## WHAT YOU SHOULD DO
Format the lines of the material below as a numbered list, omitting any blank lines.

## Recorded data
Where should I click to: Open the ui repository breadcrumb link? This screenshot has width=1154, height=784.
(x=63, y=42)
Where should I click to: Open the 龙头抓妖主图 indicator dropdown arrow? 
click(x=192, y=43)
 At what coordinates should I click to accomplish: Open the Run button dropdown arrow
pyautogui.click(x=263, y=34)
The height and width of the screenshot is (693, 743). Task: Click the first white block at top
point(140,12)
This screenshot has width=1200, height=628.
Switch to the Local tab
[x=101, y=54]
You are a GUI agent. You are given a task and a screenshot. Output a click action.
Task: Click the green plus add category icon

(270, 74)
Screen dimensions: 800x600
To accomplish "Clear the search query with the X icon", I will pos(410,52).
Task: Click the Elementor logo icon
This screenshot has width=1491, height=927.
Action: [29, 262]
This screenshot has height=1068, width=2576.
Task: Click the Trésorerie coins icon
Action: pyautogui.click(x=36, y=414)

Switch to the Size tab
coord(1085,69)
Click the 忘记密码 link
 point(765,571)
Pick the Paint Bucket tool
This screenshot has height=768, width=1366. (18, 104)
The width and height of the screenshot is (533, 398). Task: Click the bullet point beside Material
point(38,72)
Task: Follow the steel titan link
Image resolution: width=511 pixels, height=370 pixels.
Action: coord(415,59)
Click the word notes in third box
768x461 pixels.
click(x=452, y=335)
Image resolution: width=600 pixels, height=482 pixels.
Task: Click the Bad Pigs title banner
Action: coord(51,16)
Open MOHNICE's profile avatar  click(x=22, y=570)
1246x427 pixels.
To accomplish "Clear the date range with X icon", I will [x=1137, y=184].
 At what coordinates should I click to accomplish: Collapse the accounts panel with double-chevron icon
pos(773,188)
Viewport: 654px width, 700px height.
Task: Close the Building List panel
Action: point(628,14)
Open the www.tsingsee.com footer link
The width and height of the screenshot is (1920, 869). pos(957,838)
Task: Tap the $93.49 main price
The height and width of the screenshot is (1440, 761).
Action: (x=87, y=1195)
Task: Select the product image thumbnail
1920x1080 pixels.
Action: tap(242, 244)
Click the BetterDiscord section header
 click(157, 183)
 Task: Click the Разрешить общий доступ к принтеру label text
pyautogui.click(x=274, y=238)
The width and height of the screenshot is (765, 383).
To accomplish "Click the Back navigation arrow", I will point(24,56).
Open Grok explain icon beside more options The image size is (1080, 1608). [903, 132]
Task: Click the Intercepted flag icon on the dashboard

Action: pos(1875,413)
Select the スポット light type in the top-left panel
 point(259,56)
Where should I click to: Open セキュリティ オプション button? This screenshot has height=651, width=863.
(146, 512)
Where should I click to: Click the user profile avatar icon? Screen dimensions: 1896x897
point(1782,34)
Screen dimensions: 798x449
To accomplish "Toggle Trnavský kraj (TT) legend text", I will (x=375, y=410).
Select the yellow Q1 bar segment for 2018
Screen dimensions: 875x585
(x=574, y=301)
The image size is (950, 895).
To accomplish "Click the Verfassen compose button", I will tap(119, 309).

## WRITTEN SOLUTION
1. Where should I click to: Open the ui repository breadcrumb link? This screenshot has width=1154, height=784.
2. (x=63, y=42)
3. Where should I click to: Open the 龙头抓妖主图 indicator dropdown arrow? 
4. click(x=192, y=43)
5.  At what coordinates should I click to accomplish: Open the Run button dropdown arrow
6. pyautogui.click(x=263, y=34)
7. The height and width of the screenshot is (693, 743). Task: Click the first white block at top
8. point(140,12)
9. This screenshot has width=1200, height=628.
10. Switch to the Local tab
11. [x=101, y=54]
12. You are a GUI agent. You are given a task and a screenshot. Output a click action.
13. Task: Click the green plus add category icon
14. (270, 74)
15. Screen dimensions: 800x600
16. To accomplish "Clear the search query with the X icon", I will pos(410,52).
17. Task: Click the Elementor logo icon
18. This screenshot has width=1491, height=927.
19. Action: [29, 262]
20. This screenshot has height=1068, width=2576.
21. Task: Click the Trésorerie coins icon
22. Action: pyautogui.click(x=36, y=414)
23. Switch to the Size tab
24. coord(1085,69)
25. Click the 忘记密码 link
26.  point(765,571)
27. Pick the Paint Bucket tool
28. This screenshot has height=768, width=1366. (18, 104)
29. The width and height of the screenshot is (533, 398). Task: Click the bullet point beside Material
30. point(38,72)
31. Task: Follow the steel titan link
32. Image resolution: width=511 pixels, height=370 pixels.
33. Action: coord(415,59)
34. Click the word notes in third box
35. 768x461 pixels.
36. click(x=452, y=335)
37. Image resolution: width=600 pixels, height=482 pixels.
38. Task: Click the Bad Pigs title banner
39. Action: coord(51,16)
40. Open MOHNICE's profile avatar  click(x=22, y=570)
41. 1246x427 pixels.
42. To accomplish "Clear the date range with X icon", I will [x=1137, y=184].
43.  At what coordinates should I click to accomplish: Collapse the accounts panel with double-chevron icon
44. pos(773,188)
45. Viewport: 654px width, 700px height.
46. Task: Close the Building List panel
47. Action: point(628,14)
48. Open the www.tsingsee.com footer link
49. The width and height of the screenshot is (1920, 869). pos(957,838)
50. Task: Tap the $93.49 main price
51. The height and width of the screenshot is (1440, 761).
52. Action: (x=87, y=1195)
53. Task: Select the product image thumbnail
54. 1920x1080 pixels.
55. Action: tap(242, 244)
56. Click the BetterDiscord section header
57.  click(157, 183)
58.  Task: Click the Разрешить общий доступ к принтеру label text
59. pyautogui.click(x=274, y=238)
60. The width and height of the screenshot is (765, 383).
61. To accomplish "Click the Back navigation arrow", I will point(24,56).
62. Open Grok explain icon beside more options The image size is (1080, 1608). [903, 132]
63. Task: Click the Intercepted flag icon on the dashboard
64. Action: pos(1875,413)
65. Select the スポット light type in the top-left panel
66.  point(259,56)
67. Where should I click to: Open セキュリティ オプション button? This screenshot has height=651, width=863.
68. (146, 512)
69. Where should I click to: Click the user profile avatar icon? Screen dimensions: 1896x897
70. point(1782,34)
71. Screen dimensions: 798x449
72. To accomplish "Toggle Trnavský kraj (TT) legend text", I will (x=375, y=410).
73. Select the yellow Q1 bar segment for 2018
74. Screen dimensions: 875x585
75. (x=574, y=301)
76. The image size is (950, 895).
77. To accomplish "Click the Verfassen compose button", I will tap(119, 309).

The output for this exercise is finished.